=== Stored data ===

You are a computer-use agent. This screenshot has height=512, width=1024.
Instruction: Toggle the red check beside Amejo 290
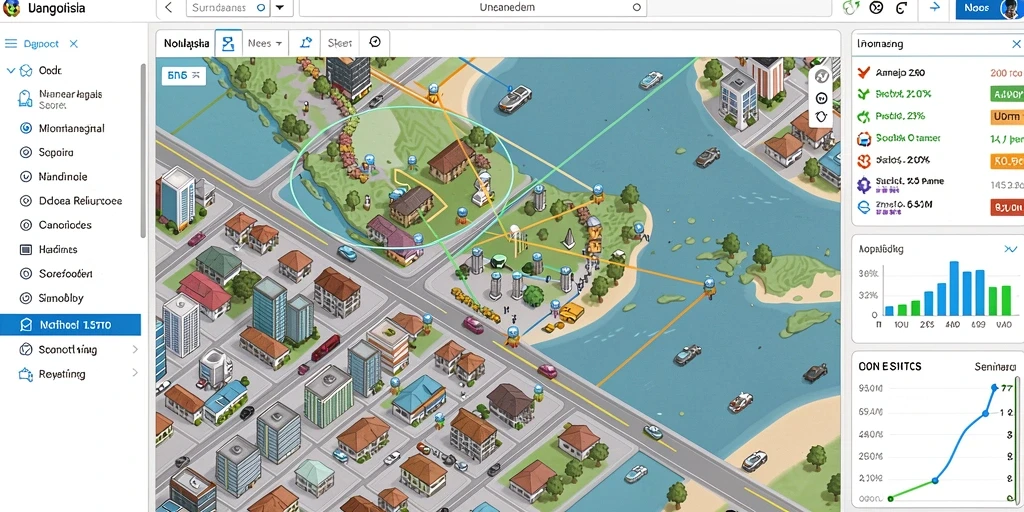pos(863,72)
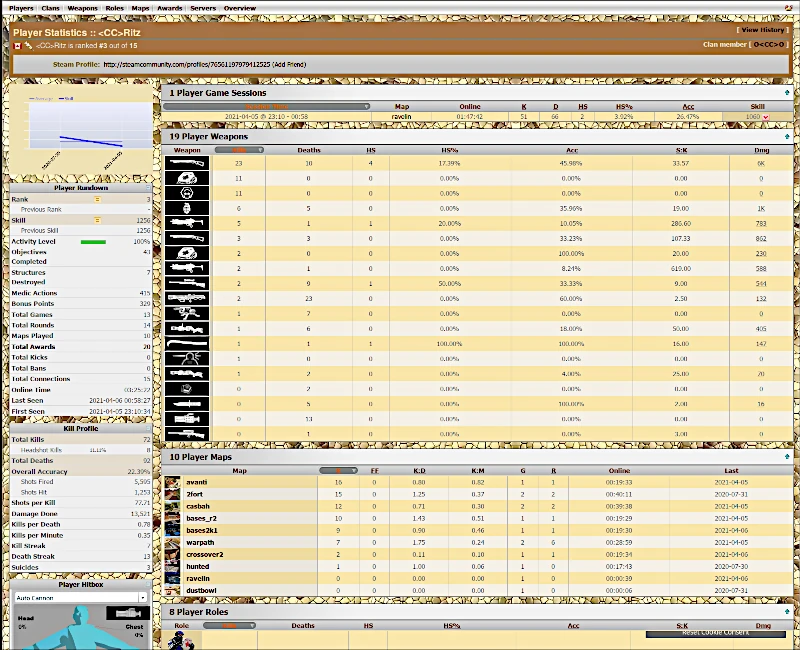Viewport: 800px width, 650px height.
Task: Click the View History link
Action: (x=763, y=30)
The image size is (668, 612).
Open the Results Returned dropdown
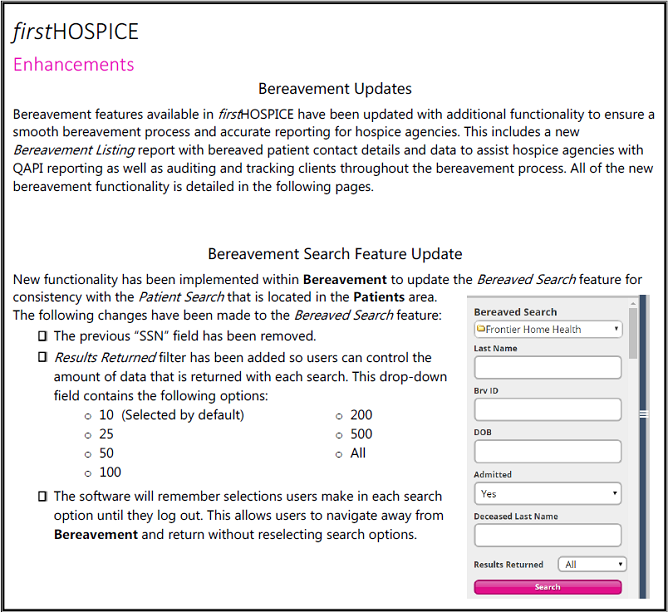[592, 565]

===

Print every entry above verbatim but drop the images.

You are a computer-use agent. This screenshot has height=512, width=1024.
Instruction: Toggle the red check beside Amejo 290
pos(863,72)
Viewport: 800px width, 650px height.
Task: Click the View History link
Action: (x=763, y=30)
The image size is (668, 612).
Open the Results Returned dropdown
[592, 565]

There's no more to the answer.